• **Texto de partida**
R: Efectivamente: en el poema que mencionas no hay nada mío más allá de la primera y la última frase, que son: «abro comillas» y «cierro comillas» [risas]. El resto es de la persona citada, que es algo que a mí me gustó mucho en su momento por la idea de querer reducir espacios a favor de lo estético y por el juego que hace con el lenguaje para explicar sus propias fluctuaciones; pero también es muy cierto lo que comentas de que no hay espacios para la gente que se dedica a ciertos sectores. En este caso, Poscultura nació como una alternativa que nos fabricamos nosotros mismos, que estábamos hartos de no tener sitio para hacer cosas, y porque realmente queríamos hacerlas. Luego todo eso degeneró y nos dimos cuenta de que había muchísima gente como nosotros, que se interesó por el proyecto, como Andrea Abreu, quien tuvo su propia sección y hacía cosas increíbles, o Luís Díaz, que también ha publicado en Cántico y que estuvo desde el principio. En aquel momento, además, estábamos juntos en clase, y fue cuando nos dimos cuenta, dado el interés, de que no estábamos solos y de que ya éramos muchos los que no teníamos hueco, que es algo que, por desgracia, ahora mismo sigue sucediendo. Ahora que ni Alex ni yo tenemos tanto tiempo, lo que procuramos es precisamente darle espacio a ese tipo de gente que busca y no encuentra, y que simplemente le apetece escribir y tiene algo que contar. A nosotros nos gusta poder ofrecerles ese espacio, ese lugar seguro a todo aquel que lo necesite. Tenemos la única mala suerte de que no ganamos dinero [risas], pero somos muy afortunados porque se nos tiene en cuenta y la revista nos ha dado amigos increíbles y la posibilidad de ir generando poco a poco redes de afecto, que es en lo que estamos últimamente. La verdad es que es algo muy guay, que disfrutamos mucho y que sabemos que va a durar lo que duren nuestras energías y nuestro amor propio -y ojalá sea para siempre-.
P: En este sentido, ¿cómo completarías la siguiente frase: «Poscultura es al panorama actual lo que _______ es a la playa»?
R: Pues yo te diría que Poscultura es al panorama actual lo que los lavapiés con agua dulce son a la playa, esas fuentes que se supone que sirven para quitarte la arena de las piernas y que luego no sirven para nada más: algo totalmente innecesario pero que la gente sorprendentemente usa. Es verdad que se usan poco, pero hay personas a las que les gusta quitarse la arena mal, para luego volver a pisarla y volverse a ensuciar. Somos un trámite, una circunstancia, como las colillas en la arena, que también podría haber sido una buena respuesta. Alex y yo, por ejemplo, siempre decimos que en Poscultura somos «los amigos de», esos tipos que van a una fiesta sin conocer al anfitrión, acompañando a alguien y de los que nunca nadie se acuerda -al menos de sus nombres- [risas].

• **Lo que se pide**
Copia del texto sobre Poscultura el tramo que arranca con «R: Pues yo te» y acaba en «sus nombres- [risas].», cambiando «arena» por «tierra».

• **Conjunto de registros**
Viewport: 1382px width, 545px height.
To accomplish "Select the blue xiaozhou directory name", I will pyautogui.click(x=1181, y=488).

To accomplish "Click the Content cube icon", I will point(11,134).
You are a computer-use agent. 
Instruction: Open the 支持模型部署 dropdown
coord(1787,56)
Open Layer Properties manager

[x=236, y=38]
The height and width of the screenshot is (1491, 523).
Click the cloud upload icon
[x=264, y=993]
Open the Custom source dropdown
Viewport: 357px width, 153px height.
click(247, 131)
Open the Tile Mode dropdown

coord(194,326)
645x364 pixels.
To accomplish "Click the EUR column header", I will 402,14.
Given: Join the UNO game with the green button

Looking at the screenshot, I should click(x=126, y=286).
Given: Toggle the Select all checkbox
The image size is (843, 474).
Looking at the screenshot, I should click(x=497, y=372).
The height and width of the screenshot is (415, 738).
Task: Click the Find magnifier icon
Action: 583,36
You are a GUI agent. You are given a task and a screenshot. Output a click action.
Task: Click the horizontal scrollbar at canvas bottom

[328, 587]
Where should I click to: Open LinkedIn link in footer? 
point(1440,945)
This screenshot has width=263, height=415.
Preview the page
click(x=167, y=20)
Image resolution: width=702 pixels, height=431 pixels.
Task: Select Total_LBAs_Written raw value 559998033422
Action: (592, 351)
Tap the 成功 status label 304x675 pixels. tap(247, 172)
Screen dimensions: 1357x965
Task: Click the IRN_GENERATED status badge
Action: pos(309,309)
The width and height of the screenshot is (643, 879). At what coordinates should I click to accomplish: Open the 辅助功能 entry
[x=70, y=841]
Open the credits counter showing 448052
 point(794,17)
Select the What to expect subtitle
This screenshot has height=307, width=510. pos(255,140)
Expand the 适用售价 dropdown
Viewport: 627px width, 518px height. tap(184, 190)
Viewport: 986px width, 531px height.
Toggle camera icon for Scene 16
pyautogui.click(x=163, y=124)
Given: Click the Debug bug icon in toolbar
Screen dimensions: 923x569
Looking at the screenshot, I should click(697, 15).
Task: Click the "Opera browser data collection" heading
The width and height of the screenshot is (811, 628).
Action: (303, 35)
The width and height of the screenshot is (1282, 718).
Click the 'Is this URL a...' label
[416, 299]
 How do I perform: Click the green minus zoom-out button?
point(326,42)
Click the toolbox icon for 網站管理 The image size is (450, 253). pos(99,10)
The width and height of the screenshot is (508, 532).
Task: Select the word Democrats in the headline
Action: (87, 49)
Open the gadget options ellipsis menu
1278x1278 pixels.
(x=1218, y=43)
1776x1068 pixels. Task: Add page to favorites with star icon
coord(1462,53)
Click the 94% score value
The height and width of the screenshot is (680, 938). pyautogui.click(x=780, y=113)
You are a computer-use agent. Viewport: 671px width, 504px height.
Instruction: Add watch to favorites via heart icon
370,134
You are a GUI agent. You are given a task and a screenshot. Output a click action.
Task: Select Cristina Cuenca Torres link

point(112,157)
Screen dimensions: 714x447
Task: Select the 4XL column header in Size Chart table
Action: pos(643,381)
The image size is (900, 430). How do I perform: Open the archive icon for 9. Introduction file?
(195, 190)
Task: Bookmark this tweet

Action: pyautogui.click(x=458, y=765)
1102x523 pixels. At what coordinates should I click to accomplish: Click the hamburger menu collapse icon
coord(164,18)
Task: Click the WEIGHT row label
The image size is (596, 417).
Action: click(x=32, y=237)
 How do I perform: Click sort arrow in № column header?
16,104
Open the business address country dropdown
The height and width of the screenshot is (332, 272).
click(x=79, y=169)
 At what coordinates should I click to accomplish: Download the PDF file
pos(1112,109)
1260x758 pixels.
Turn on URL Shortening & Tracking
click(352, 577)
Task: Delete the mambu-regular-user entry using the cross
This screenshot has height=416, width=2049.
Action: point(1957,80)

• **Respuesta**
R: Pues yo te diría que Poscultura es al panorama actual lo que los lavapiés con agua dulce son a la playa, esas fuentes que se supone que sirven para quitarte la tierra de las piernas y que luego no sirven para nada más: algo totalmente innecesario pero que la gente sorprendentemente usa. Es verdad que se usan poco, pero hay personas a las que les gusta quitarse la tierra mal, para luego volver a pisarla y volverse a ensuciar. Somos un trámite, una circunstancia, como las colillas en la tierra, que también podría haber sido una buena respuesta. Alex y yo, por ejemplo, siempre decimos que en Poscultura somos «los amigos de», esos tipos que van a una fiesta sin conocer al anfitrión, acompañando a alguien y de los que nunca nadie se acuerda -al menos de sus nombres- [risas].